Auckland and Wellington carpark costs will shoot up 50 per cent, a lobby group claims, if proposed changes to fringe benefit tax go through.
FBT Action Group, formed by industry and business groups, says the tax change proposed late last year is now before a select committee and involves extending the 50 per cent fringe benefit tax to all employer-provided carparks in the two city's CBDs.
The group - including from the Employers and Manufacturers Association Northern, Property Council and private carparking business Tournament Group - says it will hit everyone from night shift cleaners to merchant bankers yet will yield relatively little extra tax. It said workers faced a 50 per cent increase and businesses would pay an extra $1500 a year for all on-premises car parks, and close to $2400 a year for all commercially supplied car parks.
Late last year, Revenue Minister Peter Dunne said employee carparks would soon be recognised as income.

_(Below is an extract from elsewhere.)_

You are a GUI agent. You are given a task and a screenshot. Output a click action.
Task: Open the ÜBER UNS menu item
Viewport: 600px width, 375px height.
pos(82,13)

The tax was only aimed at workers with a designated parking space in the Auckland and Wellington CBDs, where the value of a parking space was high.
But Property Council chief executive Connal Townsend said it would hurt businesses and workers and would only capture an extra $17 million annually.
KPMG tax lawyer Murray Sarelius said the extra cost to companies was likely to be passed on to workers in the long term.
Changes were initially raised in the 2011 Budget which flagged taxing baches, planes, yachts and salary sacrifices like complimentary laptops, carparks, cars, medical insurance and company credit cards.
"The Government is reviewing the tax treatment of employee benefits paid in lieu of salary. Any changes are expected to result in an increase in tax revenues," the 2011 Budget said.
Unite Union national secretary Matt McCarten said, "While the tax seems to target the benefits of highly paid white collar workers, it also captures blue collar night workers who can least afford it."
Tournament managing director James Brown said trying to determine whether a carpark was for staff or customers, if it was for private or business use or even whether a worker was an employer or an employee was going to be a nightmare for Inland Revenue.